AUTHOR=Schepp Johanna , Chou Janet , Skrabl-Baumgartner Andrea , Arkwright Peter D. , Engelhardt Karin R. , Hambleton Sophie , Morio Tomohiro , Röther Ekkehard , Warnatz Klaus , Geha Raif , Grimbacher Bodo TITLE=14 Years after Discovery: Clinical Follow-up on 15 Patients with Inducible Co-Stimulator Deficiency JOURNAL=Frontiers in Immunology VOLUME=8 YEAR=2017 URL=https://www.frontiersin.org/journals/immunology/articles/10.3389/fimmu.2017.00964 DOI=10.3389/fimmu.2017.00964 ISSN=1664-3224 ABSTRACT=Background

Inducible co-stimulator (ICOS) deficiency was the first monogenic defect reported to cause common variable immunodeficiency (CVID)-like disease in 2003. Since then, 16 patients have been reported worldwide with an increasing range of clinical phenotypes.

Objective

We sought to compare the clinical and immunological phenotype and provide clinical follow-up and therapeutic approaches for treating ICOS-deficient patients.

Methods

We describe the clinical and laboratory data of 15 patients with available clinical data.
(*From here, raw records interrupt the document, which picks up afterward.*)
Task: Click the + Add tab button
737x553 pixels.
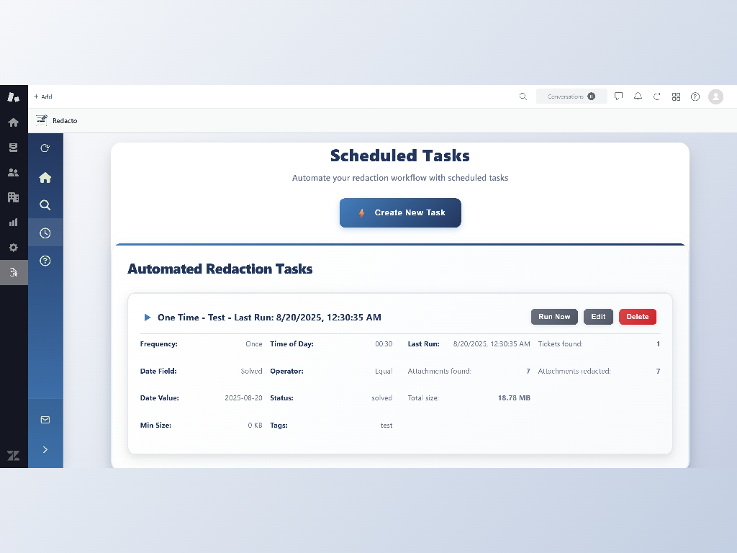Action: 43,96
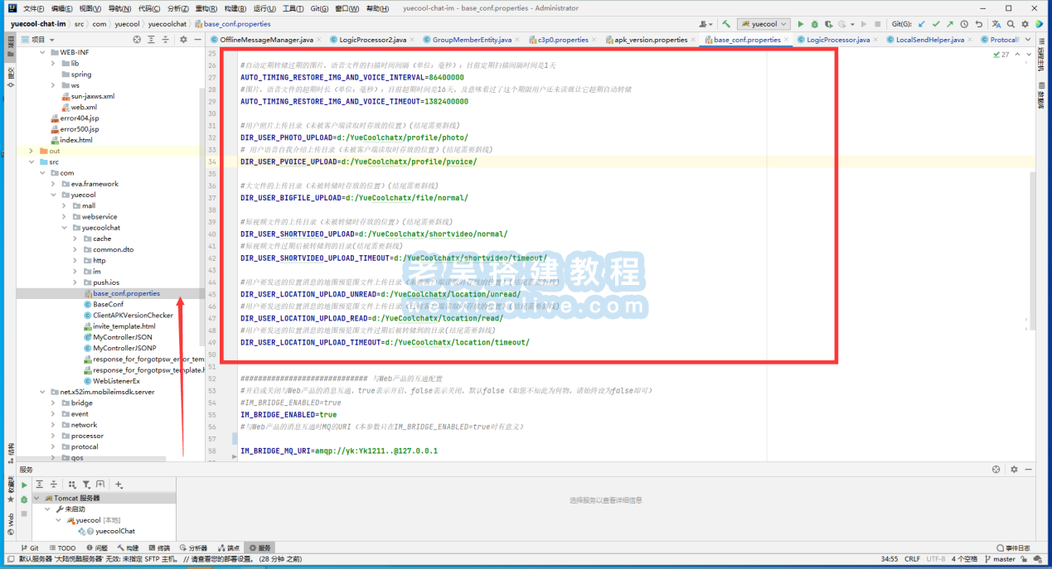
Task: Collapse the Tomcat 服务器 node in Services
Action: (x=36, y=498)
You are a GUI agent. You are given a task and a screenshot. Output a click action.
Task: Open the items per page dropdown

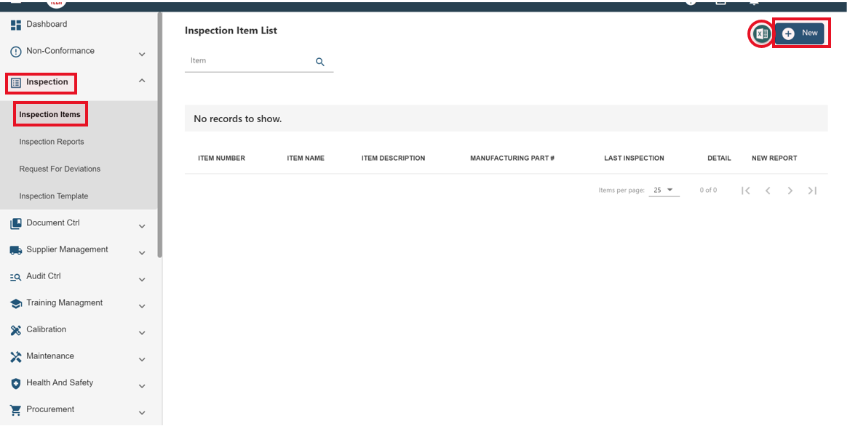(664, 189)
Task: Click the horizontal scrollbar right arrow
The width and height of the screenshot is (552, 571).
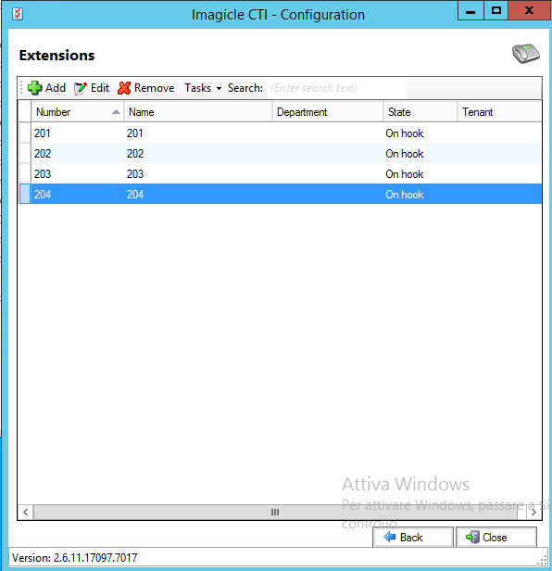Action: click(x=533, y=512)
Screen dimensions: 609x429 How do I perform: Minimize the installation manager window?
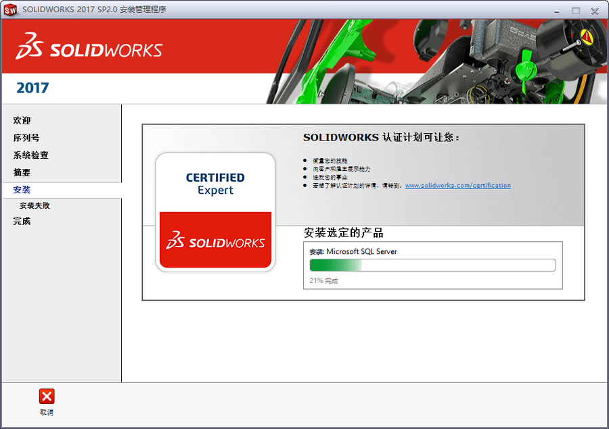click(x=556, y=9)
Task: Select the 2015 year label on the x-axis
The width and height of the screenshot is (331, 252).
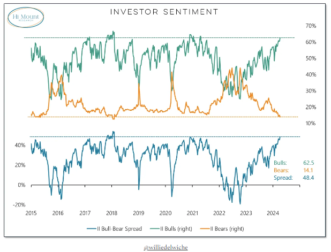Action: click(30, 213)
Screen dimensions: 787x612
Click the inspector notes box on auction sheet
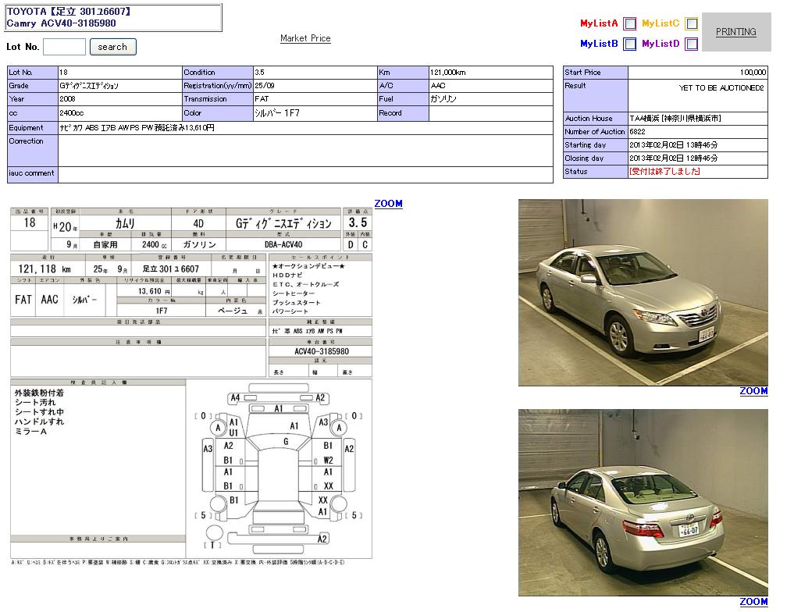98,457
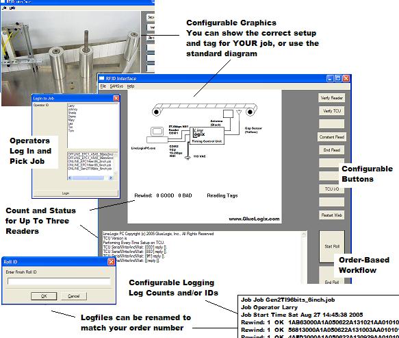Open the SAMSys menu
The height and width of the screenshot is (338, 399).
point(116,86)
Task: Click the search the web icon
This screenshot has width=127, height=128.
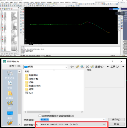Action: pos(82,67)
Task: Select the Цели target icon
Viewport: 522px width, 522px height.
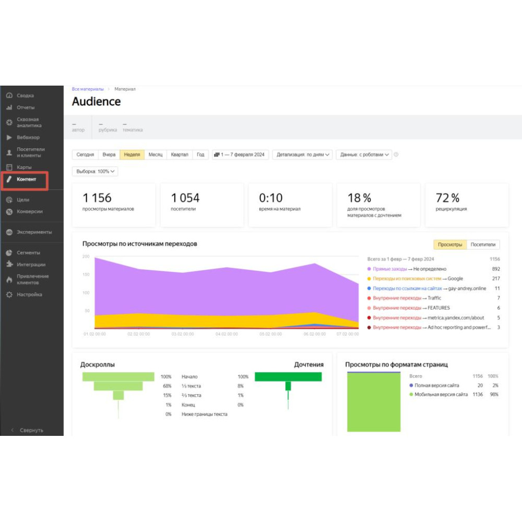Action: pos(9,200)
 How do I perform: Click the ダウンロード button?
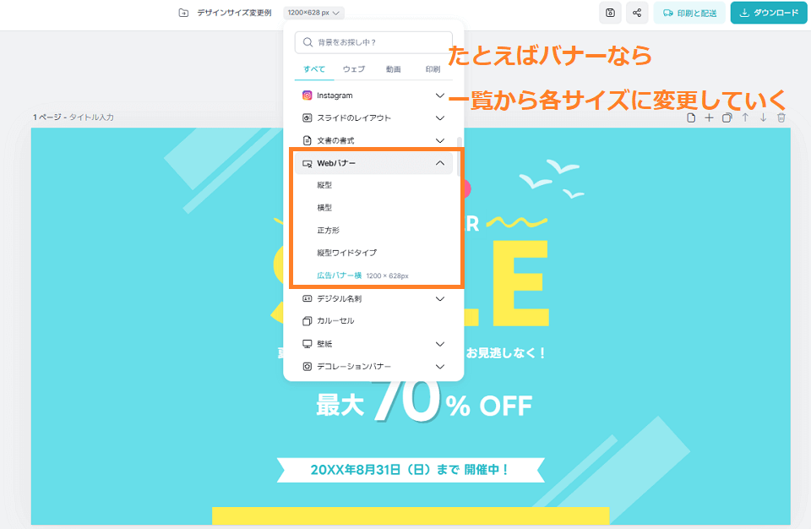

Previous publications and clinical assessment were used as data sources.

Results

The observed ICOS gene mutations were all deletions leading to undetectable protein expression. The clinical phenotype of ICOS deficiency is much broader than initially anticipated and includes not only CVID-like disease but an increased susceptibility to viral and opportunistic infections, as well as cancer. Impaired B-cell development led to decreased memory B-cells in all patients, and hypogammaglobulinemia in all but one patient. Circulating CXCR5+ CD4+ follicular T-helper-cell numbers were also reduced in all patients. Treatment included immunoglobulin replacement, regular antibiotic prophylaxis, corticosteroids, and steroid-sparing agents. Three patients underwent hematopoietic stem cell transplantation; one of them died due to capillary leak syndrome on day 5 posttransplantation.

Conclusion

The disease spectrum of ICOS deficiency is expanding from solely B-cell to combined B- and T-cell immunodeficiency, suggesting genetic and environmental modifiers. Genetic diagnosis is the only tool to distinguish ICOS deficiency from other immunological defects. Patients with antibody deficiency, autoimmunity, and combined immunodeficiency should be screened for ICOS mutations.